Namun dari sekian waktu setelah memutuskan jalinan hubungan yang erat itu, ada beberapa kesimpulan yang mampu kupetik, diantaranya:


Tak semua pria bule sontoloyo


Pandanganku selama ini menjebakku pada pemikiran sempit bahwa pria bule pasti playboy dan penipu,ternyata tidak terbukti, entah para pria-pria bule lainnya, tapi mantan kekasihku ternyata tak seperti itu, jadi mungkin bila ada pria bule setia, mungkin dia adalah pria langka.


Komitmen menjaga kesucian


Sejak pertama mengenal hingga kemudian bertunangan, lalu putus, aku baru tahu bahwa ternyada ada pria bule yang mampu menjaga kesuciannya. Sebab bukan rahasia lagi bila kehidupan cinta di barat sangat bebas, namun berbeda dengan mantan tunanganku, mungkin keteguhan agamaku membuat dia mengambil langkah menghormati perbedaan.


Berpikiran terbuka


Satu hal yang menyenangkan saat menjalin hubungan dengan pria bule adalah pemikirannya yang terbuka dan tak berpandangan sempit, mereka sangat menghargai wanita, dan selalu enak diajak diskusi, tidak ada ngeyel atau gontok-gontokan seperti saat berhubungan dengan pria lokal, meskipun tak menutup kemungkinan ada juga pria lokal berpikiran terbuka.

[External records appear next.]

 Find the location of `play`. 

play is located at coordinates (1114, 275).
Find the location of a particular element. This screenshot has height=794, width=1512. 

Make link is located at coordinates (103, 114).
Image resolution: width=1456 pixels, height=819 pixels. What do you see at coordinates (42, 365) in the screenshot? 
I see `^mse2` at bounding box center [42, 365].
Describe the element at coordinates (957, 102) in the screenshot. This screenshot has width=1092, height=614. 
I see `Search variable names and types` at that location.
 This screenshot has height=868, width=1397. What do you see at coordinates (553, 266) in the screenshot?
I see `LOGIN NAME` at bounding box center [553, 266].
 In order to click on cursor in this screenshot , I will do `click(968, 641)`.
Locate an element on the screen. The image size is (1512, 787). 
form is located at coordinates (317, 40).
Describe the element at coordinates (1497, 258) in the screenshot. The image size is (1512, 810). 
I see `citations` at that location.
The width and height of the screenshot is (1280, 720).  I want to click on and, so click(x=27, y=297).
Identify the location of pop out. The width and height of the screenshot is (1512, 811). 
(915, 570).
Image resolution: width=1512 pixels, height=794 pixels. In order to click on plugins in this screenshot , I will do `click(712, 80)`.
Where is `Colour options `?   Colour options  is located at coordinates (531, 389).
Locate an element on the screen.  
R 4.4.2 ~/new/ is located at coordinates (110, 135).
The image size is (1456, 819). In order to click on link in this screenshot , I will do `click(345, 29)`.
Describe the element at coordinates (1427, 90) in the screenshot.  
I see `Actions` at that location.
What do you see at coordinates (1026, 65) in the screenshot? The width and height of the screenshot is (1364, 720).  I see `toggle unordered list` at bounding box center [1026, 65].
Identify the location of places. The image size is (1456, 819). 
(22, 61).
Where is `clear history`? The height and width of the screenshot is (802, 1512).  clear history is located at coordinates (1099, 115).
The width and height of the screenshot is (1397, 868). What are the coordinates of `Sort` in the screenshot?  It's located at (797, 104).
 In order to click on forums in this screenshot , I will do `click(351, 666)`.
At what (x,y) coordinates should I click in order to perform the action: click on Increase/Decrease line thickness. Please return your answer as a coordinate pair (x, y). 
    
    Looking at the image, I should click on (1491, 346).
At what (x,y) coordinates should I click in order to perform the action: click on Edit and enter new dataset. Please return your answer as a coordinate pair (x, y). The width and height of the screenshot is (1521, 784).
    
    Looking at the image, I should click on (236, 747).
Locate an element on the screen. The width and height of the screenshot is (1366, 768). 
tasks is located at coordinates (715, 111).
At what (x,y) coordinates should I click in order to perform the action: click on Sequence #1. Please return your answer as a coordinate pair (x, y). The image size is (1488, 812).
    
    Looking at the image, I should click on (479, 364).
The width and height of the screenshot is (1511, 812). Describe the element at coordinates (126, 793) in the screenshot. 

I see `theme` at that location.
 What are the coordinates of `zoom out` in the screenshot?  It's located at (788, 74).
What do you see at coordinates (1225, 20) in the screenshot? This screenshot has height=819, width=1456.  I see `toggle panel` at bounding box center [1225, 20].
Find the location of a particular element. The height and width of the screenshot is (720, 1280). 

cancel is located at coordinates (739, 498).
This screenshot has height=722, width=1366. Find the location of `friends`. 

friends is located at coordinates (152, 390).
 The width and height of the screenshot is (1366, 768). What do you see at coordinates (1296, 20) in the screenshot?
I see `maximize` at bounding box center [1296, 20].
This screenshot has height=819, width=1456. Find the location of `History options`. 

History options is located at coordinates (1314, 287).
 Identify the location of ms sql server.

Meningkatkan kepercayaan diri


Menjalin hubungan khusus dengan pria bule menambah tingkat kepercayaan diri, sebab dengan penerimaan pemikiran, ide baru yang dihargai, empati yang tinggi, bukan hanya sebuah hubungan saling mempercayai satu sama lain, tapi juga persahabatan erat yang terjalin.




Setelah pertunangan yang putus, tiba saatnya bagiku untuk introspeksi diri dan menikmati hari-hariku kembali, meski aku tahu pria Irlandia dengan pupil mata biru itu tetap menunggu dan mengharapkanku. Bahkan kudengar dia sudah berpindah keyakinan sama seperti keyakinanku, namun aku tetap tak bisa menerimanya dengan mudah, sebab dia harus lebih mengenal dan memahami keyakinan barunya dulu, sebab pindah keyakinan bukanlah semudah berganti baju.


Yang pasti, tak ada larangan memiliki kekasih bule, sebab hubungan beda negara makin menambah pengalaman budaya dan pengetahuan, tapi wajib memiliki persiapan mental yang super kuat untuk menghadapi perbedaan tradisi, norma-norma, bahkan bisa juga, keyakinan!